Daniel Tipton dressed in an olive-green ensemble from boots to top hat, held his paper payment for return aloft between two fingers. “Much as I love the old D&RG—the founder is a good friend of the paterfamilias—there’s no chance I would deplete my monthly remittance before bestowing a goodly portion upon the Silver Queen, the fairest drinking establishment in all of Colorado. Bloody perish the thought, Mrs. Stannert.”

  She slid the bills from his two-fingered grasp. “Why, thank you, Mr. Tipton.

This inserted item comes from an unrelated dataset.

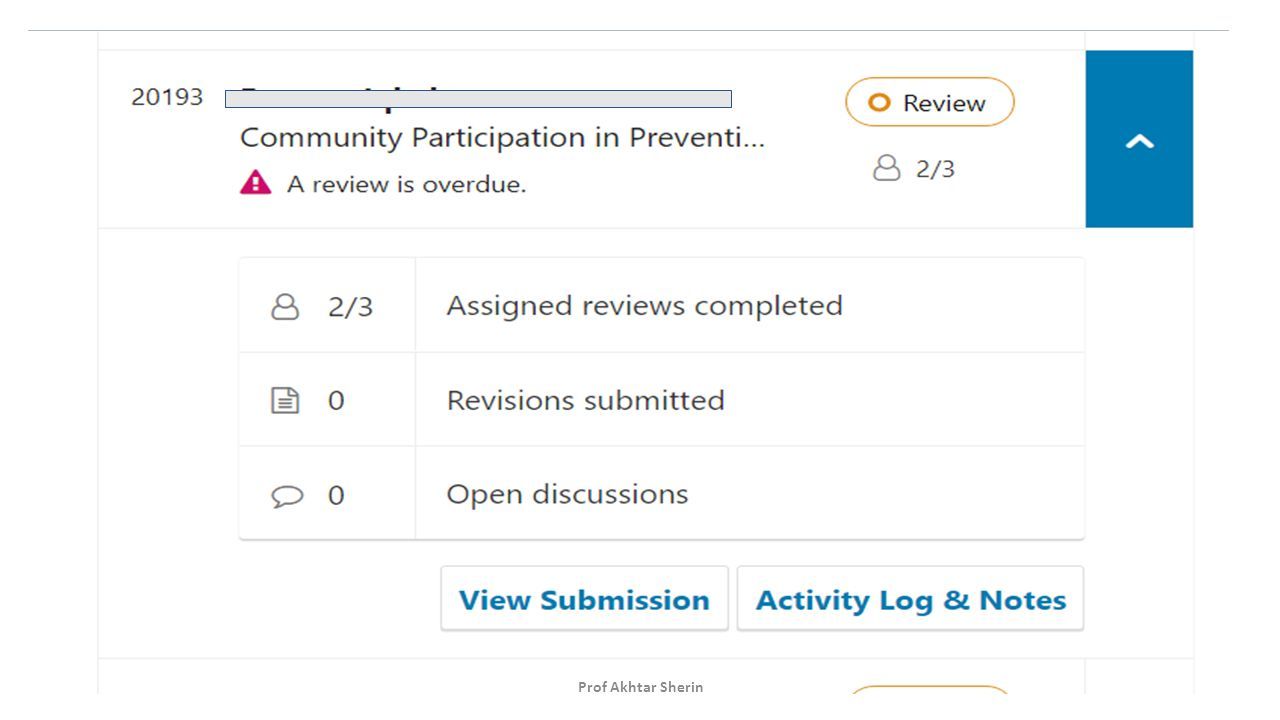Select submission ID 20193
The image size is (1280, 720).
click(167, 97)
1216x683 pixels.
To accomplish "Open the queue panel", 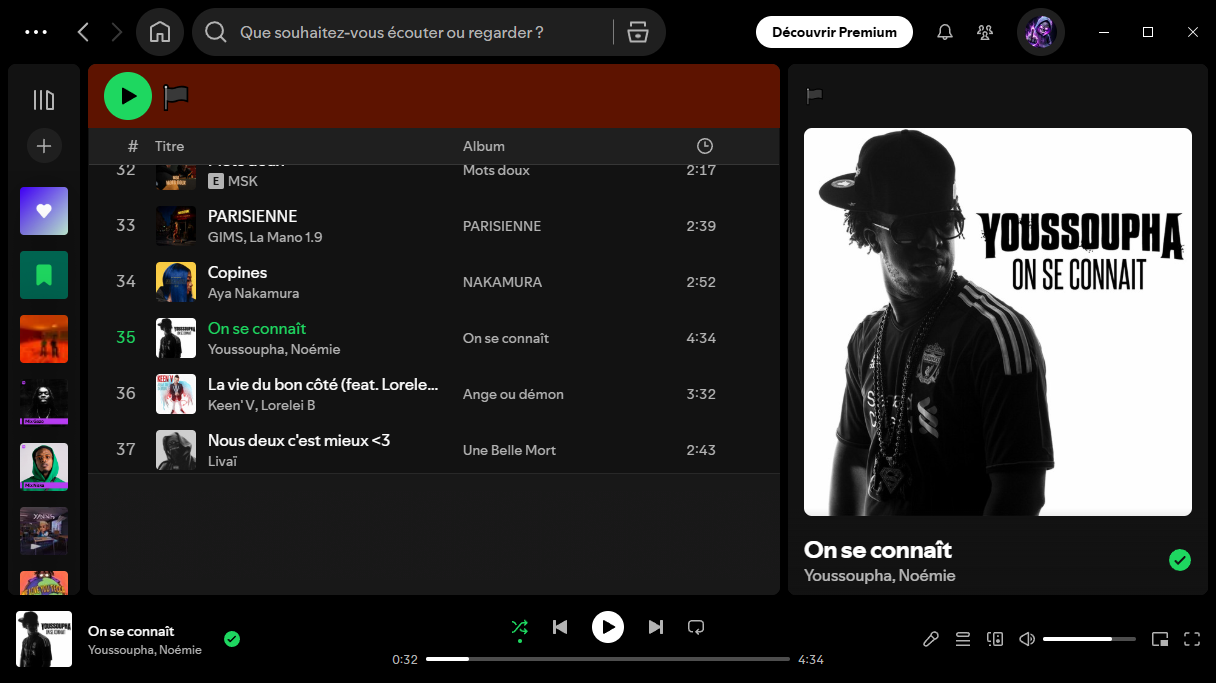I will pyautogui.click(x=963, y=638).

Rest assured we’ll keep a stock of our best under lock and key until you gentlemen grace the bar. And I shall take good care of this, per usual.”

  One of Tipton’s companions stepped forward, removed his top hat, pulled his safe-passage-home money from the lining, and handed it to her with a mock bow. His sleek blond hair glinted, putting Inez in mind of a light-coated otter, emerging slick from a river, while his mustache, waxed to sharp and vicious points, could have been whiskers.

  “Thank you, Mr. Epperley,” said Inez.

  As the others jostled forward to hand in their paper and specie, Epperley tipped his hat back on his head, calling out the name of each in turn, “Balcombe, Percy, and Quick…sounds like a bloody bunch of barristers.”

  “Shut it, Epperley,” said Balcombe. “Tipton and Epperley could be wool exporters or accountants, so don’t be so snub.”

  “Enough,” said Inez. “You all start squabbling and scraping now, the law will step in and you won’t have an opportunity to sample the wares of State Street. I’m sure you all recall what happened last June, yes?” She tucked the money into her purse.

  “Oh, June.” Quick shuddered. “Perish the memory. Twenty-four hours under the auspices of the county gaol.”

  “Could have been longer,” Inez noted. “None of you were being particularly forthcoming as to what happened in that suite in the Tabor Grand.”